L’amministrazione lo scorso anno — spiega il sindaco Giorgio Guardamagna — ha commissionato a un esperto agronomo lo studio complessivo di tutte quelle che sono le alberature dei nostri viali, che sono ovviamente tante e che, come vediamo tutti, versano in condizioni piuttosto precarie.
CRITICITÀ Dall’esame dello studio è emerso che quasi tutte le piante, eccettuato in viale Sormani che è stato rifatto in epoca più recente, presentano delle criticità e anche situazioni di pericolosità per chi transita lungo i viali. «Il rischio calcolato dall’agronomo su questi alberi — continua il primo cittadino — era estremo, e per questo si è provveduto al loro abbattimento. Nel contempo si sta valutando un’operazione complessiva di abbattimento totale dell’alberatura di viale dei Mille e, naturalmente, la successiva ripiantumazione. Tutto ciò sarà fatto nei tempi consentiti e nel periodo migliore per intervenire, perché anche la ripiantumazione richiede attenzione, oltre naturalmente al reperimento delle risorse necessarie. Questo è l’intendimento iniziale dell’amministrazione, che ha valutato il tutto anche alla luce della predisposizione del Pgt, il nuovo piano regolatore, nel quale sono previste le realizzazioni di piste ciclabili all’interno della cosiddetta circonvallazione interna. Possiamo quindi dire che l’attenzione dell’amministrazione c’è stata e c’è ancora; naturalmente sarà necessario conciliare questa attenzione con tutte le necessità e con i passaggi burocratici, amministrativi ed economici indispensabili per arrivare a comporre una situazione che, come abbiamo detto, presenta effettivamente delle difficoltà. Questo è lo stato attuale della situazione. È un work in progress: stiamo cercando di arrivare a un buon risultato che consenta di ripiantumare le piante che saranno tagliate e, nello stesso tempo, di garantire maggiore sicurezza a chi percorre le nostre strade e i nostri viali».

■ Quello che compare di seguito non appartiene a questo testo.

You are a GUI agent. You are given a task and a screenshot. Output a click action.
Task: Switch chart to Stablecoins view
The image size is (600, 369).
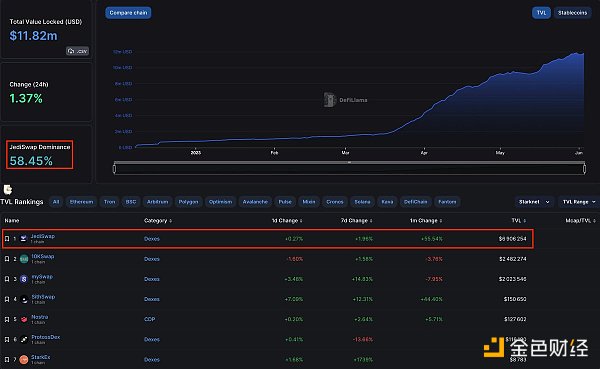point(572,13)
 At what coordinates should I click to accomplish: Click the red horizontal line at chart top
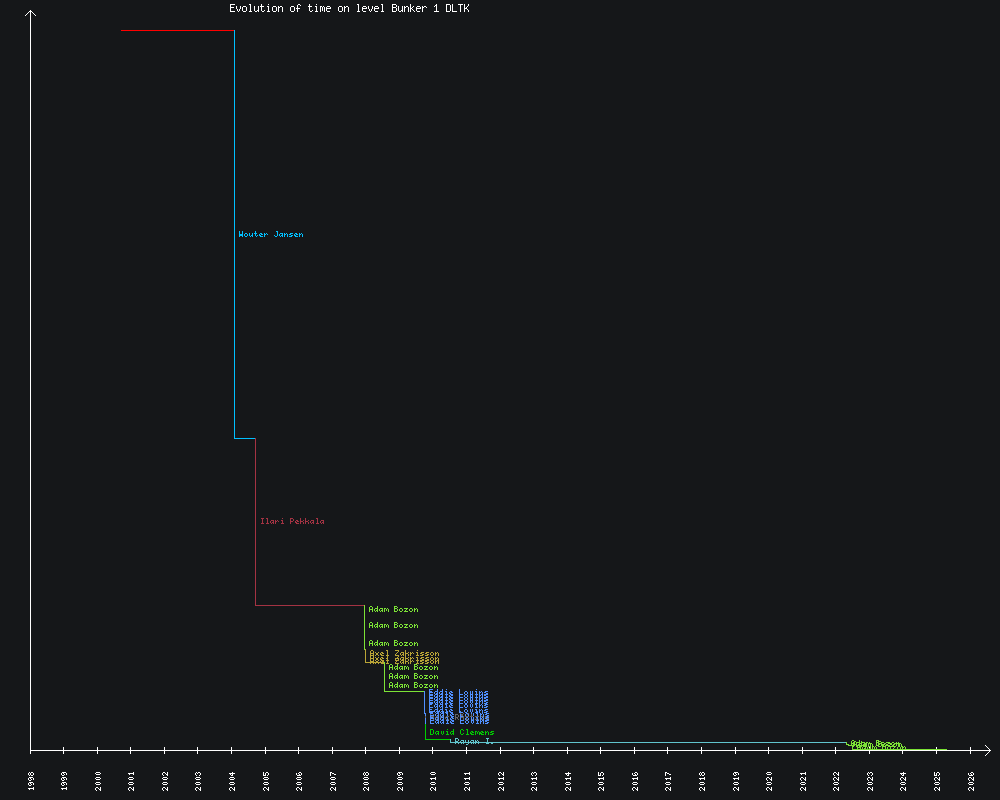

LA REPLICA Pronta la replica del presidente del consiglio comunale, Simone Annibale Ferraris: «Dopo aver amministrato 21 anni la città, – spiega – ci vorrebbe forse, un po’ di onestà intellettuale, si dovrebbe ammettere che la mancanza di pianificazione, la scarsa attenzione verso la manutenzione nel corso degli anni ha portato all’eliminazione di troppi alberi senza che ci sia mai stato un adeguato programma di nuove piantumazioni».